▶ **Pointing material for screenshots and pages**
# # # # #
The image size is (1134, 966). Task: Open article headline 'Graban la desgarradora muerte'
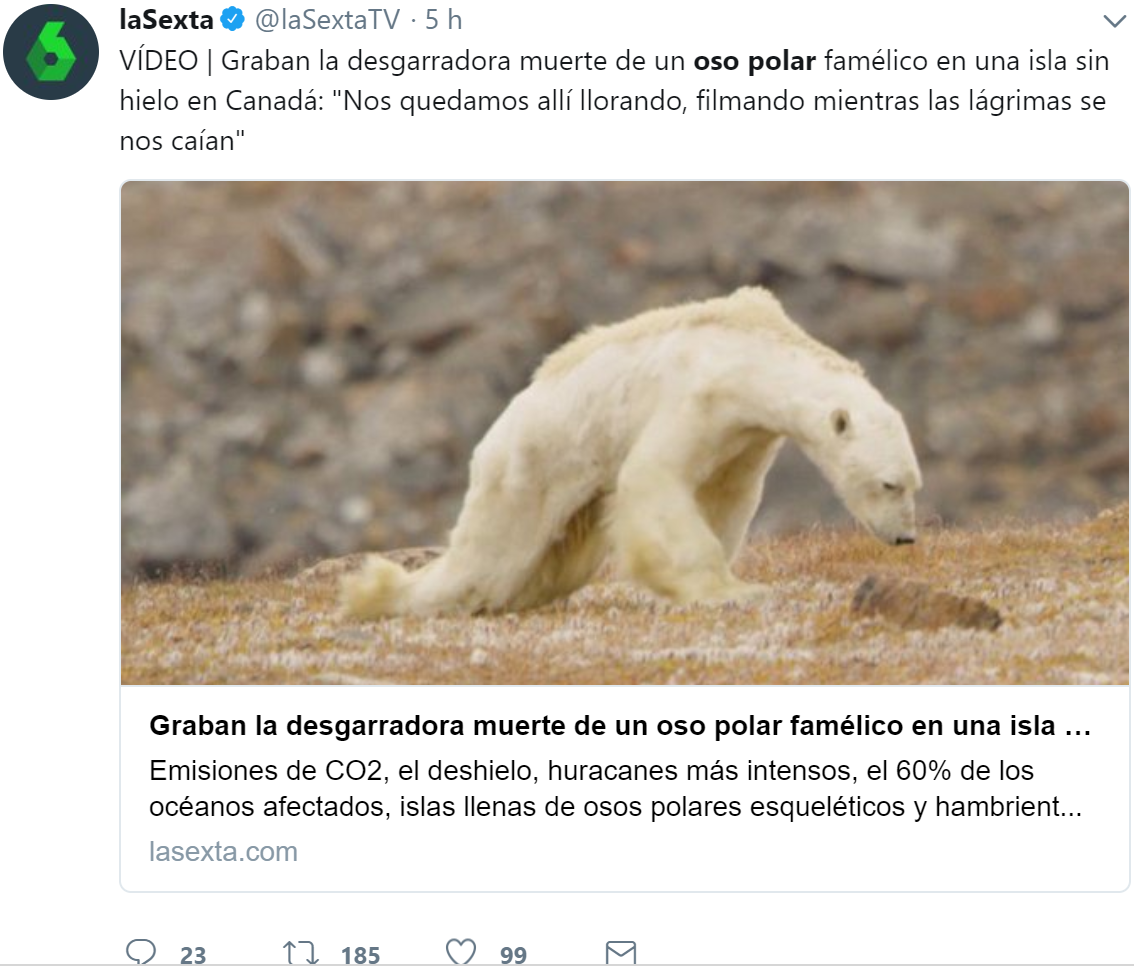click(x=619, y=725)
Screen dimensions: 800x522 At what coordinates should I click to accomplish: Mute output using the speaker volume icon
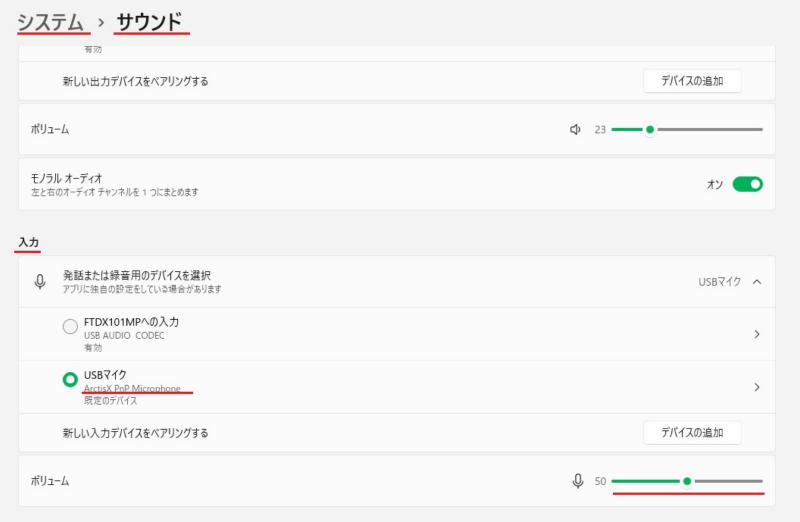(x=575, y=129)
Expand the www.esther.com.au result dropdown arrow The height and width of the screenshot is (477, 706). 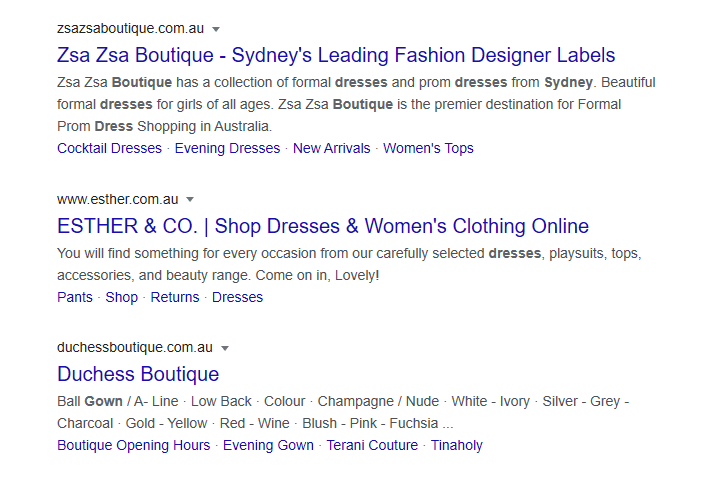[190, 199]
# # # # #
▶ **WHAT THE TASK REQUIRES**
Reproduce the material above from its first line through the line containing "(x=575, y=129)", both ends included. Leave the pictures out.

▶ **RESULT FOR THIS TASK**
The image size is (1134, 966). Task: Open article headline 'Graban la desgarradora muerte'
click(x=619, y=725)
Screen dimensions: 800x522 At what coordinates should I click to accomplish: Mute output using the speaker volume icon
(x=575, y=129)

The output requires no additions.